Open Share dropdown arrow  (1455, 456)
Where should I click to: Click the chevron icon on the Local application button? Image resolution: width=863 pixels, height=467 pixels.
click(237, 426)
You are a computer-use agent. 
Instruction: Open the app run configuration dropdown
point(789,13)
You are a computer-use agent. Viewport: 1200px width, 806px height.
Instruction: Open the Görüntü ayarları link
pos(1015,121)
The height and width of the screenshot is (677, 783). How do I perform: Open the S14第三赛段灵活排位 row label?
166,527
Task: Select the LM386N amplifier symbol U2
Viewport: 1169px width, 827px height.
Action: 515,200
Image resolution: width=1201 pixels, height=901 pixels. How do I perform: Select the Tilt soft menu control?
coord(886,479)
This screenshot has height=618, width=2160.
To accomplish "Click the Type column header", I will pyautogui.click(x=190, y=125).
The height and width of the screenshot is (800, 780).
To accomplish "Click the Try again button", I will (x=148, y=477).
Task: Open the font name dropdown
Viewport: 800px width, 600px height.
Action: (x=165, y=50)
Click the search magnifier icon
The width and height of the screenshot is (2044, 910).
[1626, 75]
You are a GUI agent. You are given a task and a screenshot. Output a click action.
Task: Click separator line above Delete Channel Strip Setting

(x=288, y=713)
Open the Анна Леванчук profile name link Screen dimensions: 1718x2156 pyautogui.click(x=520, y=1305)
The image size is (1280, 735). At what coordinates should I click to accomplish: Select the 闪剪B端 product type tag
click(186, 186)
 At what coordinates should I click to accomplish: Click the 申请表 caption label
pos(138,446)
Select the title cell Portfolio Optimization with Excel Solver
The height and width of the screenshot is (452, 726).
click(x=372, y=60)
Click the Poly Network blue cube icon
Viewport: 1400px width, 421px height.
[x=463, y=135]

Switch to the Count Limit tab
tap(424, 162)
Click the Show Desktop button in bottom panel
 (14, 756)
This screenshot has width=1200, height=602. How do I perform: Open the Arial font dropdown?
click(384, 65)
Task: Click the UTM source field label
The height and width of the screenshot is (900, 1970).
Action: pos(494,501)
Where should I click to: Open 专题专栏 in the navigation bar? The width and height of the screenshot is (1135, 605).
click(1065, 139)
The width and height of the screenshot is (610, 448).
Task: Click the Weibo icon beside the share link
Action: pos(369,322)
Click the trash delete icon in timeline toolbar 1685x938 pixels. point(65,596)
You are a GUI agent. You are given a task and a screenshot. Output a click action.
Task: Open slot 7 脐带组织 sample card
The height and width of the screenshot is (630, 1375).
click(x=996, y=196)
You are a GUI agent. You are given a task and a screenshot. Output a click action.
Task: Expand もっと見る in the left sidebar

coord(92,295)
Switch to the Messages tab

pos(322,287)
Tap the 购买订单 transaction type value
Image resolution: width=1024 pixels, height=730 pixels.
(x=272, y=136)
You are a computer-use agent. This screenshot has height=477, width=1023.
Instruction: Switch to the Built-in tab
####################
→ WHAT TO DO
Each line of the records with the word "name" in it is to be copied.

→ FINAL ANSWER
Task: Open the font name dropdown
Open the Анна Леванчук profile name link Screen dimensions: 1718x2156 pyautogui.click(x=520, y=1305)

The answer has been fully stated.